SeaTec Interns have completed their stay at UW
Interns from the University of Toulon in France have completed their internship at the University Centre, which has been ongoing since mid-April. The students worked on developing methods for utilizing data from the Copernicus institution. The data included open model and measurement data on sea ice movement, weather and ocean data, as well as biogeochemical data on primary production in the ocean.
The projects were twofold and focused on, on one hand, the state of the ocean, and on the other, the effects of wind and currents on sea ice drift in the Arctic Ocean. The students worked in two separate groups.

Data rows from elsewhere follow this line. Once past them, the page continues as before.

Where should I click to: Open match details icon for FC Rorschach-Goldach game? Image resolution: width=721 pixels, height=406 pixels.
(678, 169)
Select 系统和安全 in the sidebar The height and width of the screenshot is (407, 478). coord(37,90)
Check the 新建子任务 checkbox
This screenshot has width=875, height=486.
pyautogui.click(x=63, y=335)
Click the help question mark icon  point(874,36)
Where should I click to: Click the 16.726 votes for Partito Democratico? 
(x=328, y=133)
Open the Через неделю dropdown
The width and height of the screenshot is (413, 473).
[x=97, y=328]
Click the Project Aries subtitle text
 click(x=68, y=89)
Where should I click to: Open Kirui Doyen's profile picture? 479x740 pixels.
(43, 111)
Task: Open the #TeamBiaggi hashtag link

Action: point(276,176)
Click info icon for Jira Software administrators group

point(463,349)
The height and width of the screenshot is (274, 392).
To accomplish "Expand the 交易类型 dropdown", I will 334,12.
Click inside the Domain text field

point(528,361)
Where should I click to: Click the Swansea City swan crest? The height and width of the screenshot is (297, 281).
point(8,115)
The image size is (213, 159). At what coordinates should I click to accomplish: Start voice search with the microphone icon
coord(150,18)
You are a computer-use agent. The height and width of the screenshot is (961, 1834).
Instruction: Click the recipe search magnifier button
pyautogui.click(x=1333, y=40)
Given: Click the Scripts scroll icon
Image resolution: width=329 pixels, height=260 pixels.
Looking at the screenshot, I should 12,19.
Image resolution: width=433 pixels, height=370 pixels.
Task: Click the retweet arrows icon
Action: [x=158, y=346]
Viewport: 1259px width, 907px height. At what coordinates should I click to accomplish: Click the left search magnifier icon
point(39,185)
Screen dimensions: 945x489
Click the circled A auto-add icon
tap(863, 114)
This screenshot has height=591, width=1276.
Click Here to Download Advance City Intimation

The first group focused on establishing a presentation method that allows users to clearly understand the interaction and variability in the distribution of different water masses (such as Greenland Sea water, Atlantic water, and Polar water), and how this relates to primary production in the ocean at any given time. Primary production (e.g., copepods like Calanus finmarchicus and Calanus hyperboreus) affects capelin and herring migrations and recruitment of demersal fish stocks in the spring. Additionally, they worked on presenting wave forecast data so that users could distinguish between the influences of wind, wave, and swell at any given time—helpful for choosing optimal routes and timing for sailing when storms are passing through.
The second group worked on developing an algorithm to interpret satellite measurements of deformations (similar to those in the Earth’s crust or crevasse patterns in glaciers), where their direction and curvature provide insights into pressure and fracturing forces within the sea ice as it is driven by wind and ocean currents and collides with the shores of the Arctic Ocean. These new methods for interpreting satellite data are innovative in sea ice research and have transformative implications for computational models that address the interactions between the ocean and atmosphere over the sea ice in the Arctic. With this data, radar-equipped satellites can directly measure the factors that determine which types of sea ice (and the thickness of multi-year and/or seasonal ice) drift out of the polar regions and melt—along with their cooling effects further south in the ocean’s surface layers.